A partir de ahí, crecer, respetando esta esencia, amplificándola y reforzándola. Nuestra idea es querer ser un protagonista activo y estructural en el Sistema Nacional de Salud (SNS).
"Ribera Salud quiere crecer. No crecer por crecer, sino crecer donde podemos aportar valor"
Ribera cerró, según la compañía, "el mejor año de su historia" y cuenta ya con más de 9.000 profesionales sanitarios. ¿Hasta dónde quiere llegar el grupo en España y qué papel tiene el crecimiento internacional en esta nueva etapa?
Nos gusta crecer. No crecer por crecer, sino crecer donde podemos aportar valor, donde tenemos buena formación, buenos profesionales y podemos desarrollar proyectos de investigación y de docencia.
Sí queremos crecer en el ámbito nacional, sobre todo mediante crecimiento inorgánico. Estamos muy pendientes de qué movimientos pueda haber en el sector. Aquí hacemos referencia a nuestro accionista, que es Vivalto-Santé, que está presente en siete países y tiene una visión paneuropea que para nosotros es importante.
Eso nos permite aprender de distintos sitios y países. Por lo tanto, internacionalmente, todo el grupo tiene también esa ambición de crecimiento, porque es muy colaborativo. Compartimos muchas funciones y siempre nos permite, además de esa visión europea, aprender constantemente de qué se hace en otros países y dónde se pone el foco para satisfacer al paciente.
Tanto a nivel nacional, mediante crecimiento inorgánico, como a nivel internacional, seguiremos creciendo. Lo tenemos claro.
Víctor Sanz: "No seamos derrotistas. No estamos ante un colapso de la sanidad, pero sí que necesitamos hacer algunos cambios".

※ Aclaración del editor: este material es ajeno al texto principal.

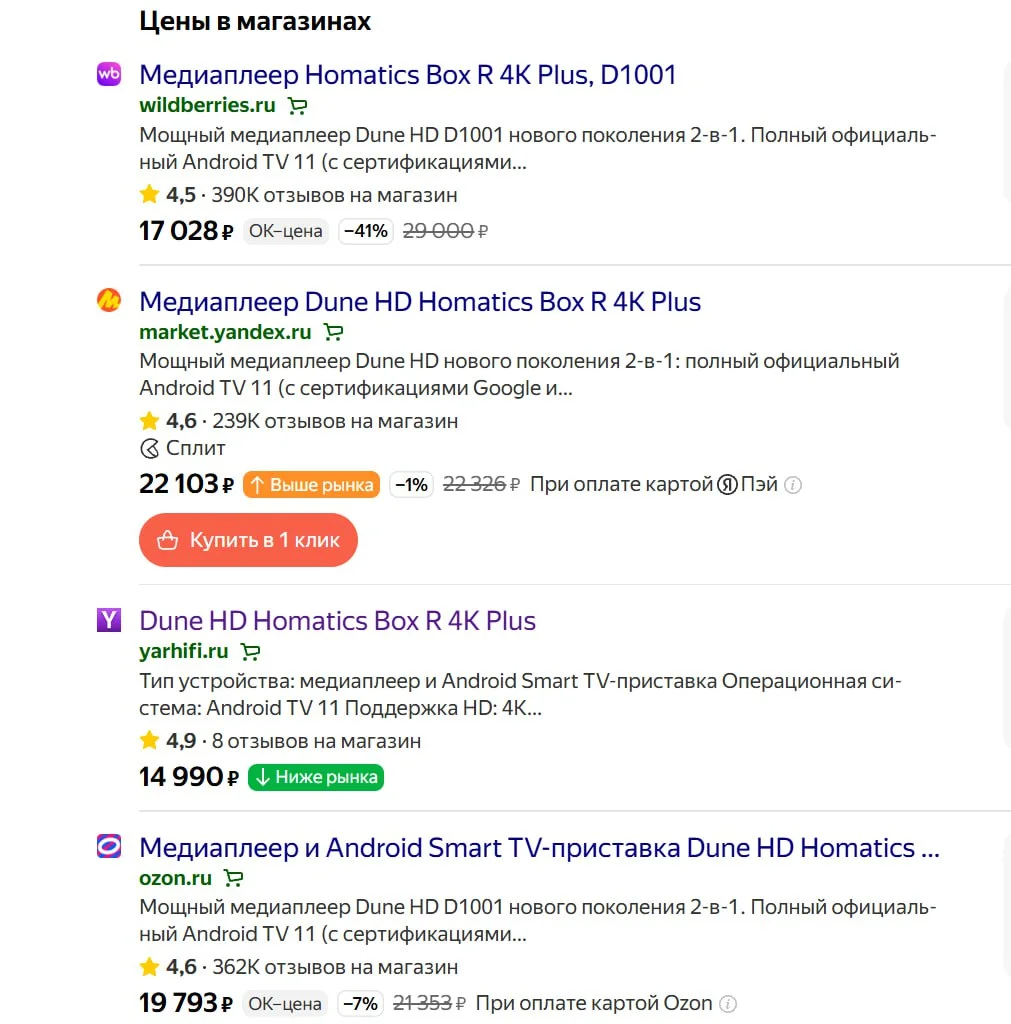Click the cart icon beside market.yandex.ru
Image resolution: width=1011 pixels, height=1024 pixels.
click(334, 333)
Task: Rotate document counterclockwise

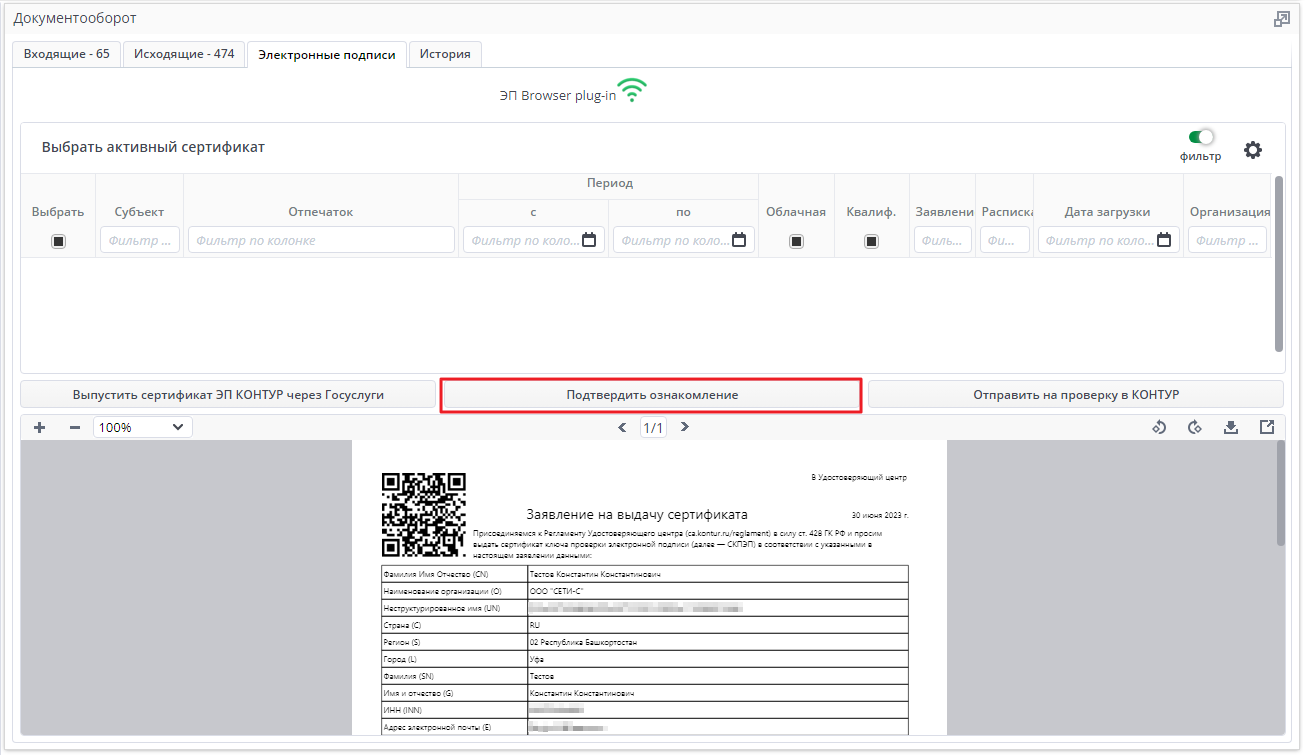Action: click(x=1159, y=427)
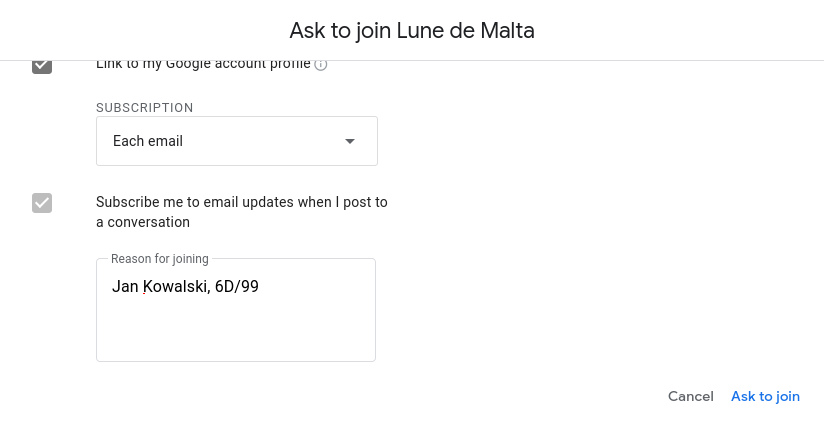
Task: Open the Subscription combo box
Action: 236,141
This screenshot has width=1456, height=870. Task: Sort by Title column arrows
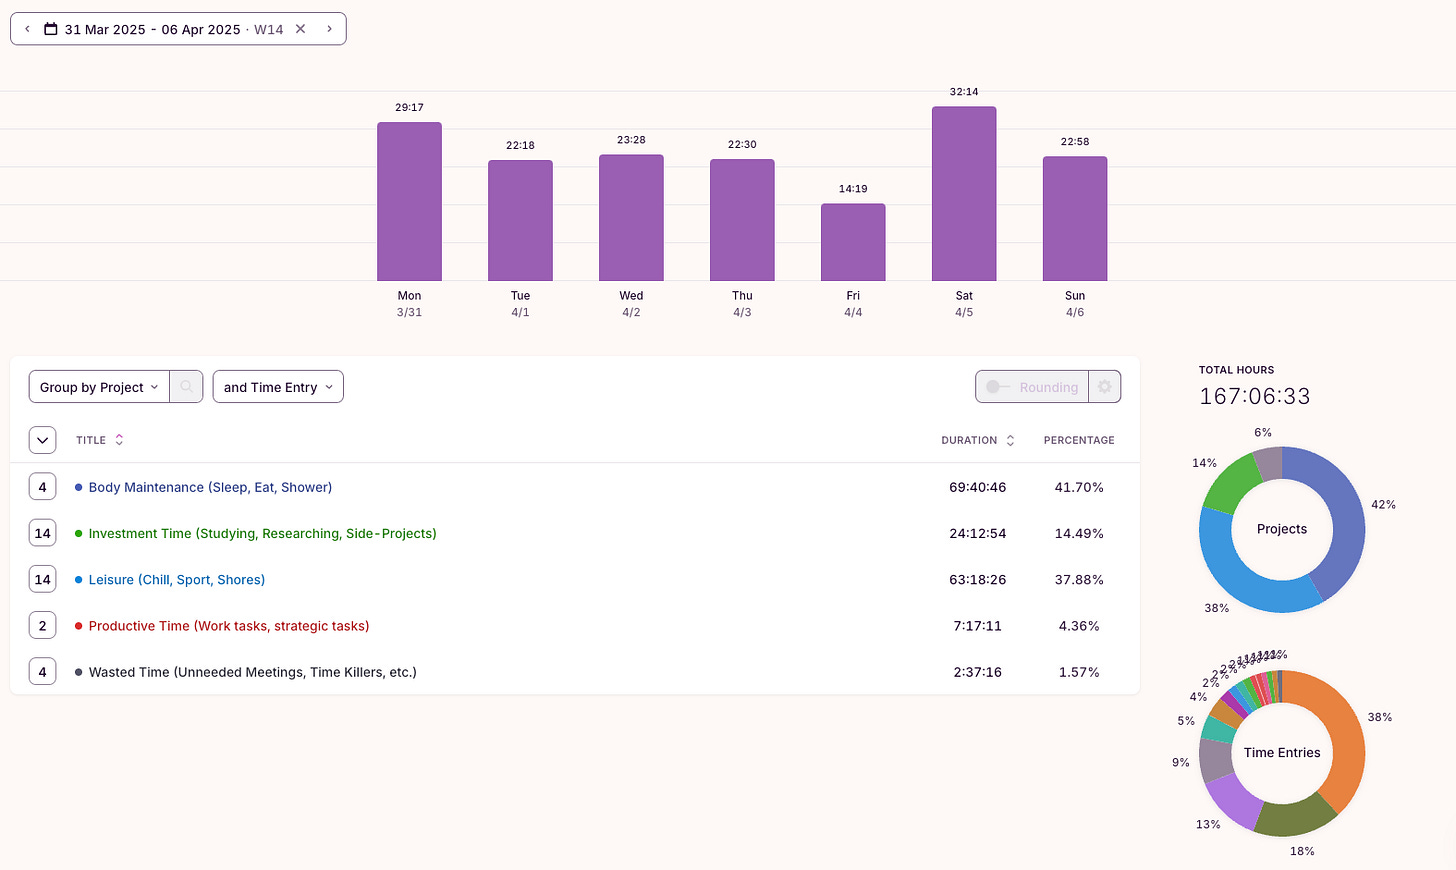[x=119, y=440]
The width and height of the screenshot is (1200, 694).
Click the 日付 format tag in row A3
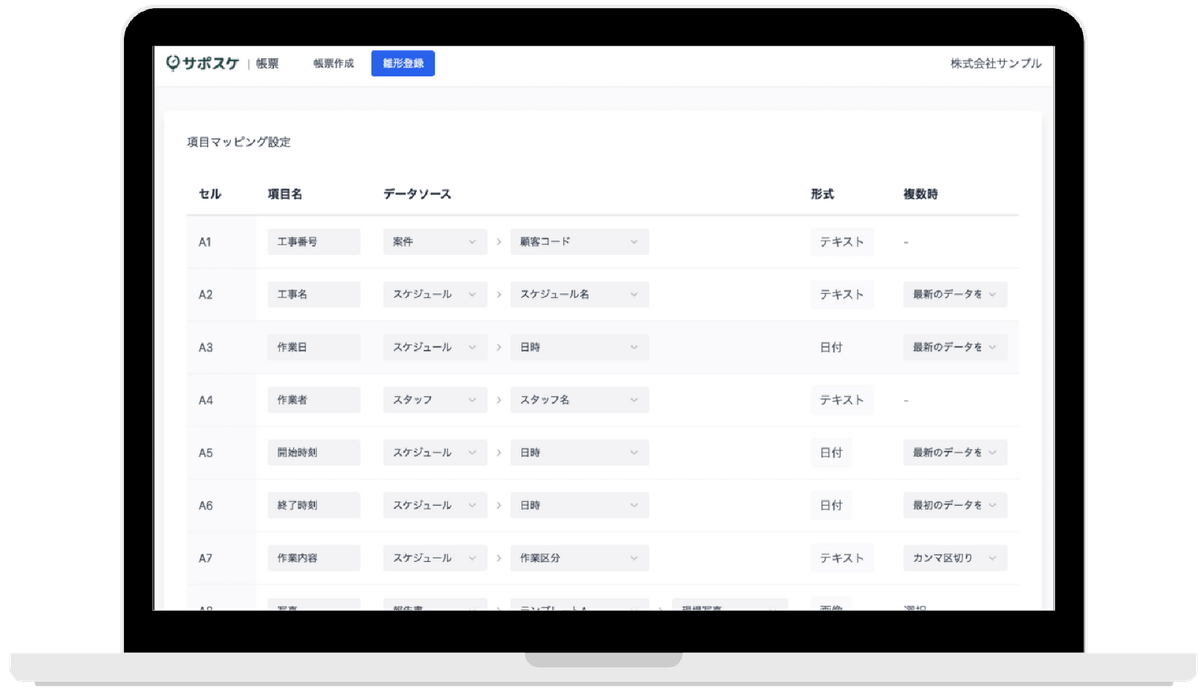(830, 347)
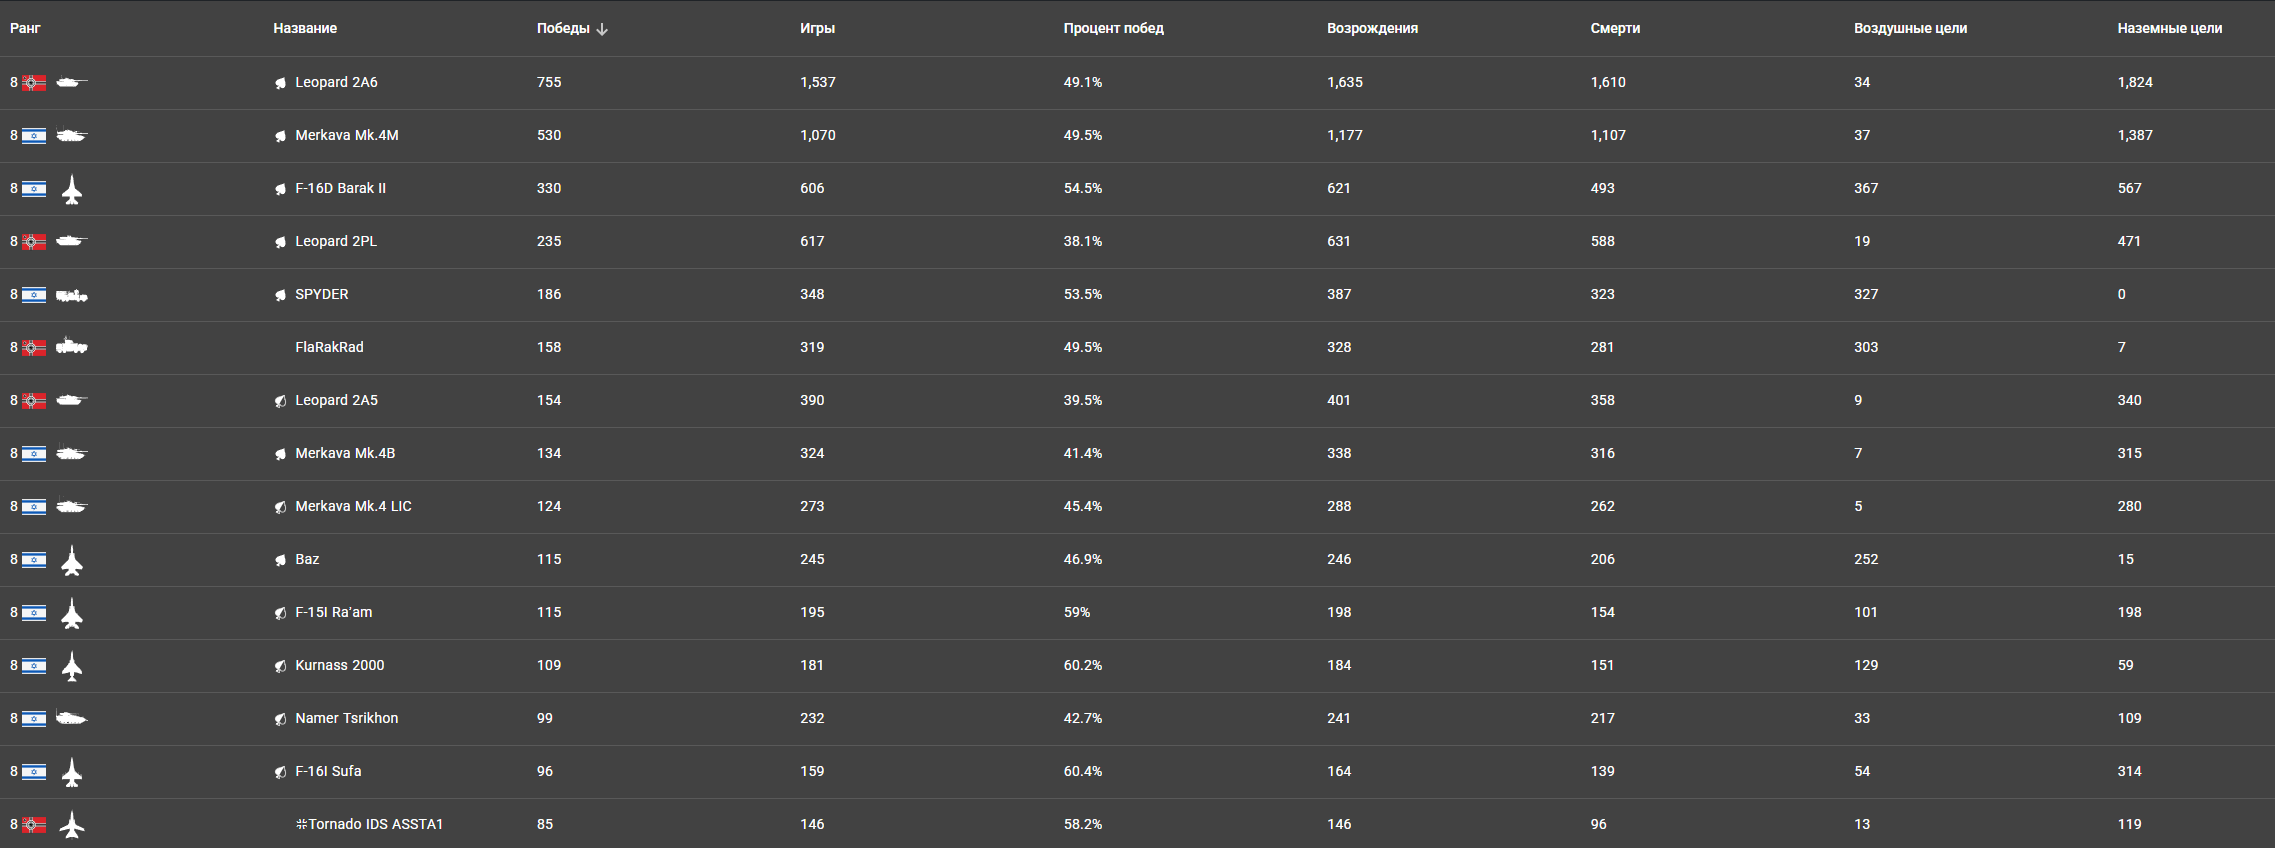Click the Israeli flag in the Merkava Mk.4M row
This screenshot has height=848, width=2275.
34,136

¿Qué diagnóstico hace de la sanidad española? ¿Qué problemas cree que se han agravado en los últimos años?
Podríamos estar mucho tiempo con esta pregunta. Obviamente, algo que todos conocemos es que nuestro sistema y nuestra sanidad española están tensionados. ¿Quién habla de colapso? Sinceramente, no lo creo y creo que eso es ser derrotista, pero sí que hay tensiones muy evidentes y que todos conocemos.
Una de ellas es la demográfica. En el año 2030 estaremos seguramente con el 30 por ciento de la población con más de 65 años y, por lo tanto, tenemos que prestar especial atención a las enfermedades crónicas.
La tecnología es imparable. Cada vez tenemos mejores medios que todo el mundo conoce y, por lo tanto, cada vez es más caro poder prestar la atención sanitaria. Solo, por ejemplo, con el tema de la genética se incrementa muchísimo el coste sanitario.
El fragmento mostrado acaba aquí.